[Start SUPPLIED MATERIAL]

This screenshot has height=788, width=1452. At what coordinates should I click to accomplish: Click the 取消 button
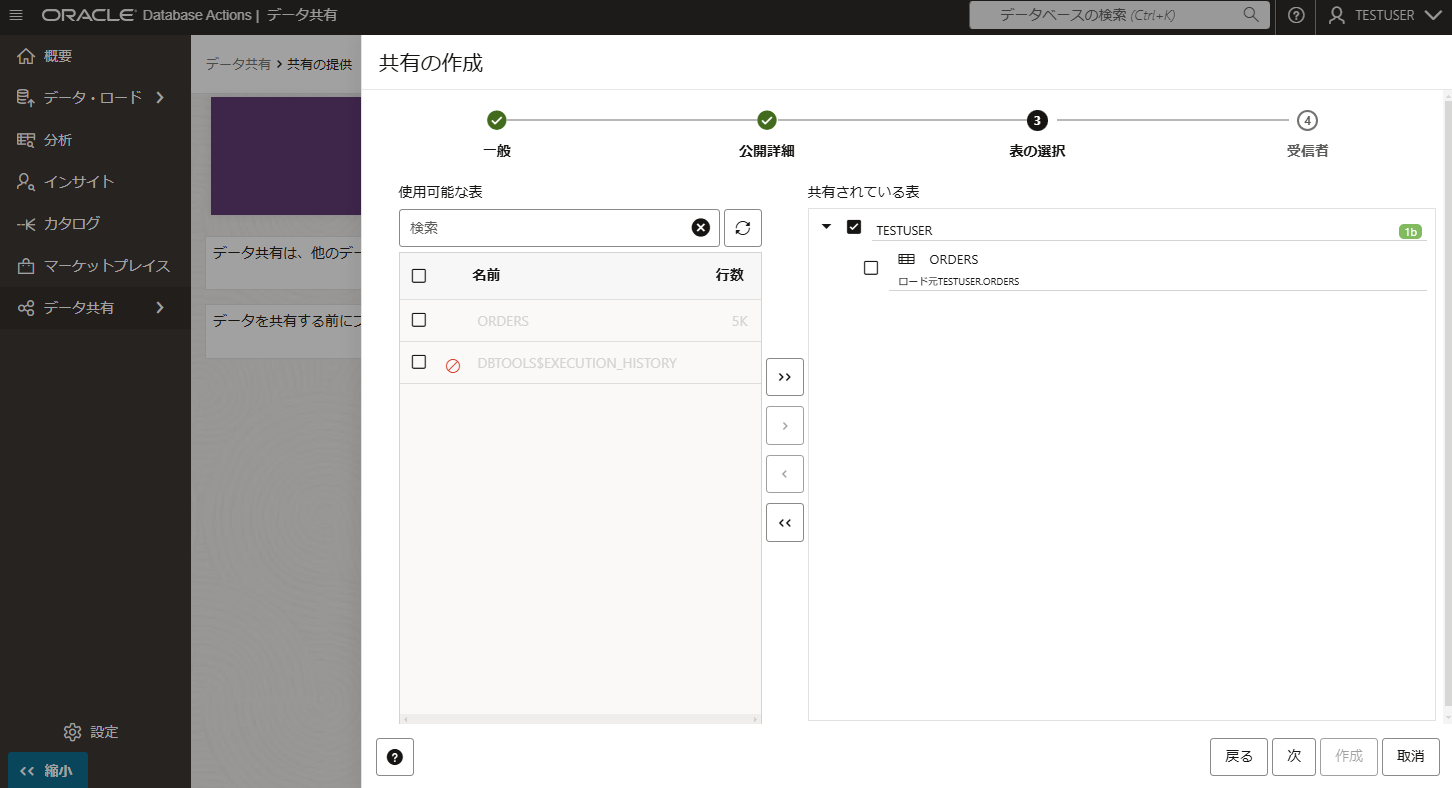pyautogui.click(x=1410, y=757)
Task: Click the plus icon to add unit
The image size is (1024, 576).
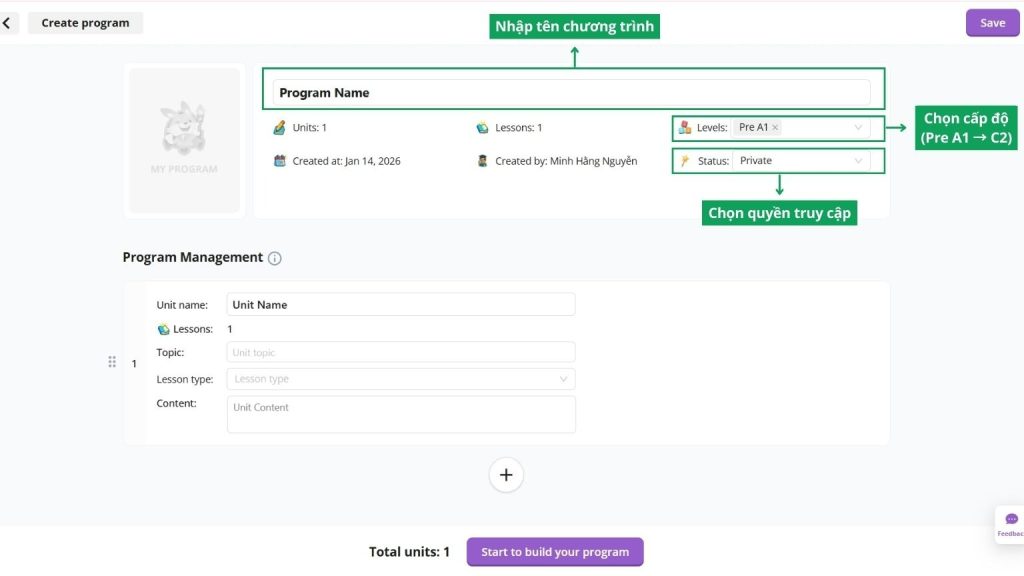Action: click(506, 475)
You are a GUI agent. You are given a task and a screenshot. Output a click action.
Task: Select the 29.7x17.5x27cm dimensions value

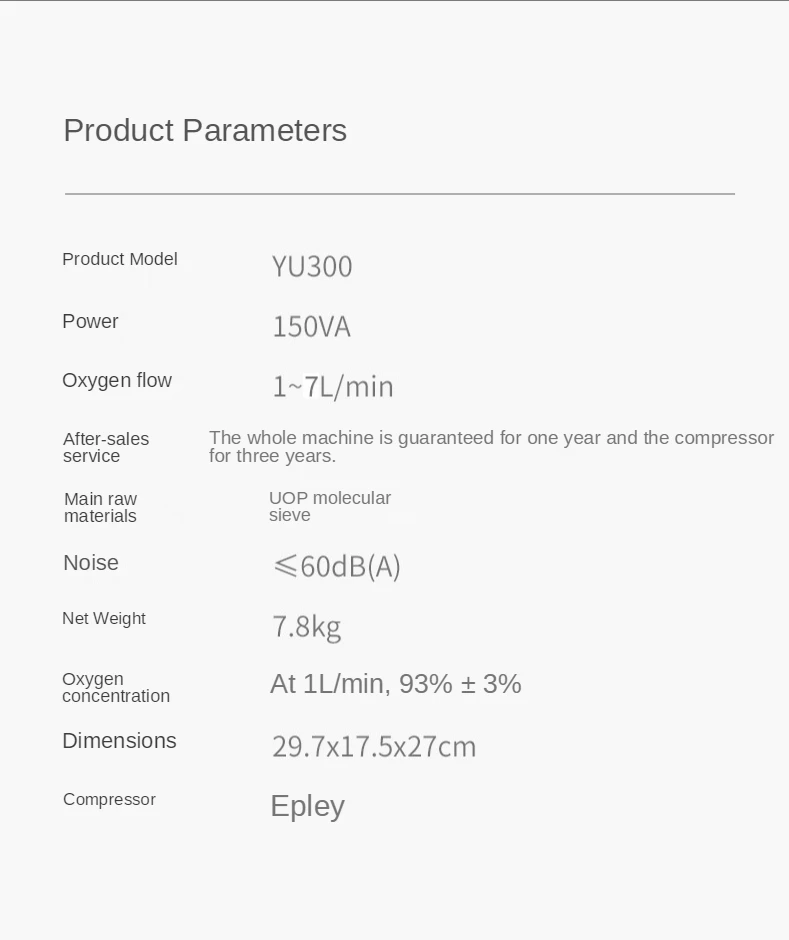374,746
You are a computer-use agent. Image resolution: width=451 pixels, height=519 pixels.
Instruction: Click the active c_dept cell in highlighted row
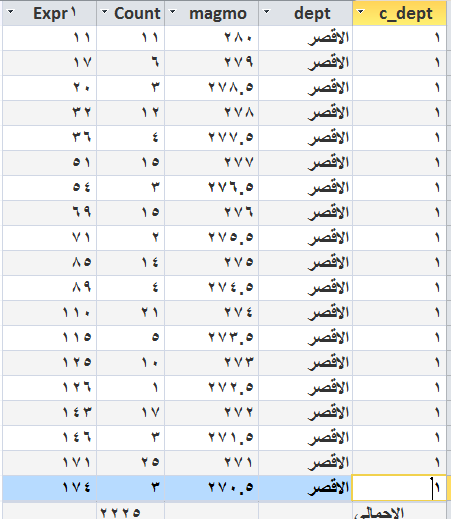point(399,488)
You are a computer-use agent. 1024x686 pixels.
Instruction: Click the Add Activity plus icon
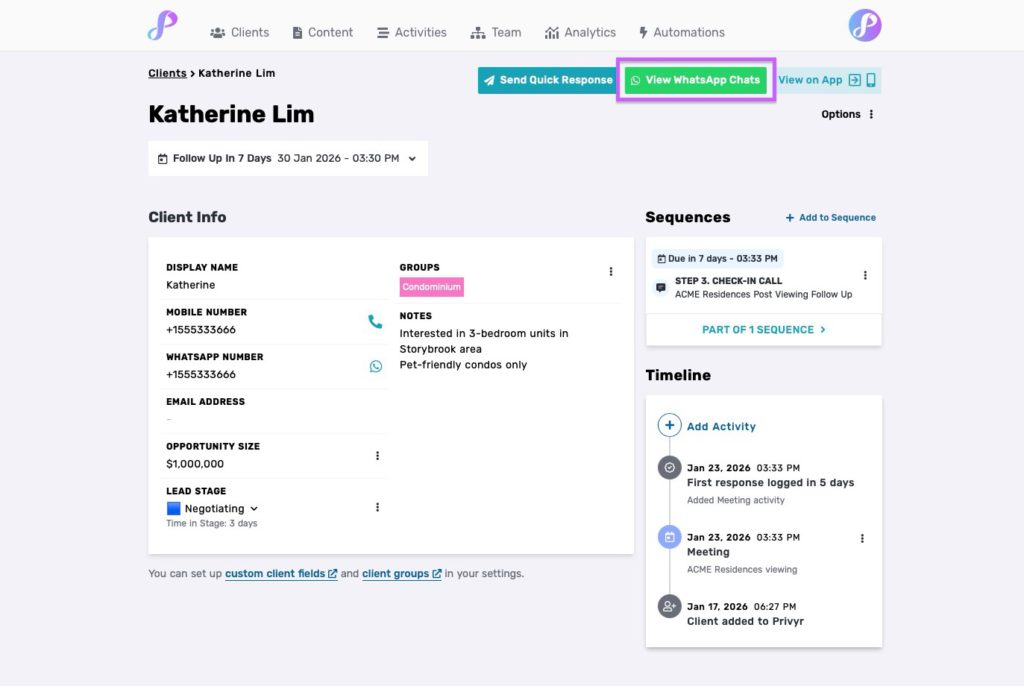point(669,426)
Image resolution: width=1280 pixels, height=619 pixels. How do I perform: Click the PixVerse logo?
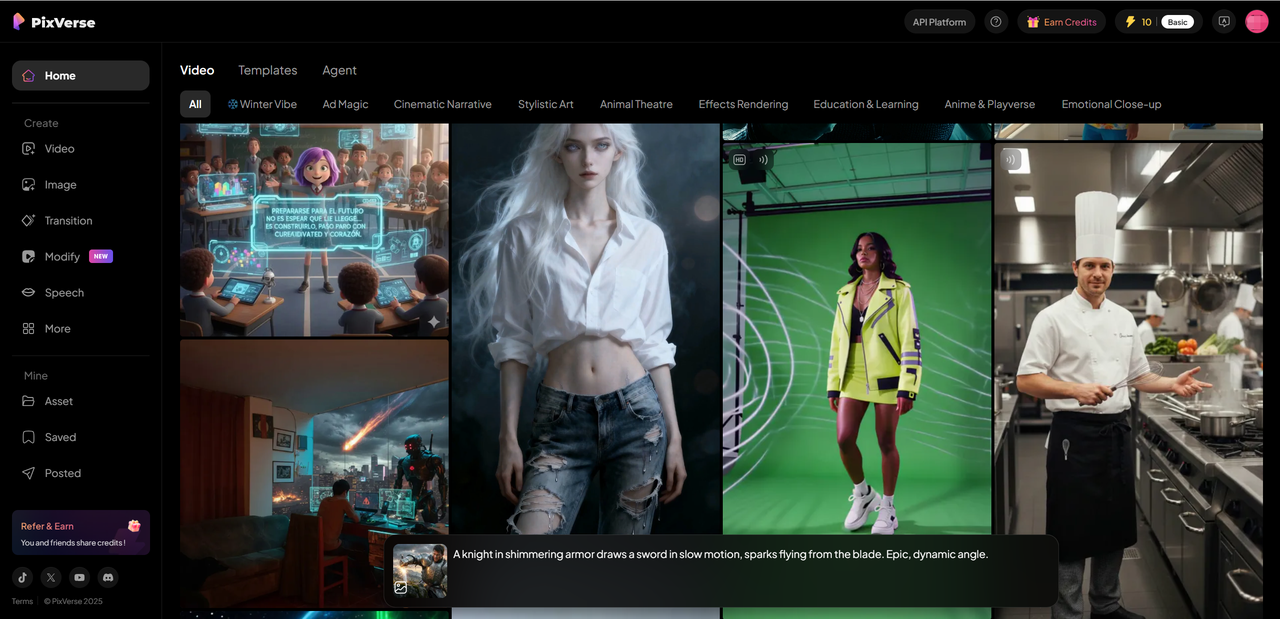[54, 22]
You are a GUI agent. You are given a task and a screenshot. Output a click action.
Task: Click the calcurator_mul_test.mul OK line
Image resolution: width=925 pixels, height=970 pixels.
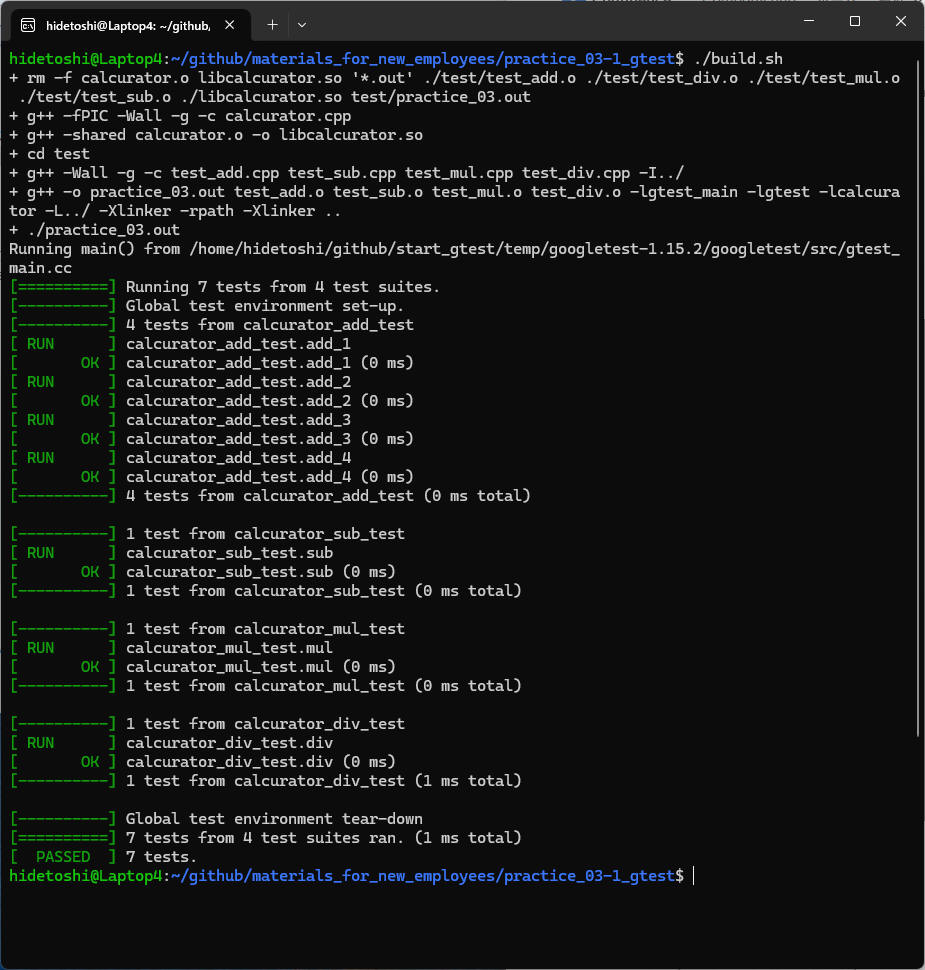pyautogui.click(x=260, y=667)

[End SUPPLIED MATERIAL]

Please rewrite every row above, replacing "plus icon" with "add button" and keeping everything else the same. Leave out the pictures.

## WRITTEN RESPONSE
This screenshot has height=788, width=1452. At what coordinates should I click to accomplish: Click the 取消 button
pyautogui.click(x=1410, y=757)
Task: Click the add button to add unit
The image size is (1024, 576).
Action: click(506, 475)
You are a GUI agent. You are given a task and a screenshot. Output a click action.
Task: Select the 29.7x17.5x27cm dimensions value

374,746
You are a computer-use agent. Image resolution: width=451 pixels, height=519 pixels.
Instruction: Click the active c_dept cell in highlighted row
point(399,488)
You are a computer-use agent. 1024x686 pixels.
Instruction: Click the Add Activity add button
point(669,426)
Image resolution: width=1280 pixels, height=619 pixels. How do I perform: Click the PixVerse logo?
[54, 22]
You are a GUI agent. You are given a task and a screenshot. Output a click action.
Task: Click the calcurator_mul_test.mul OK line
Image resolution: width=925 pixels, height=970 pixels.
pyautogui.click(x=260, y=667)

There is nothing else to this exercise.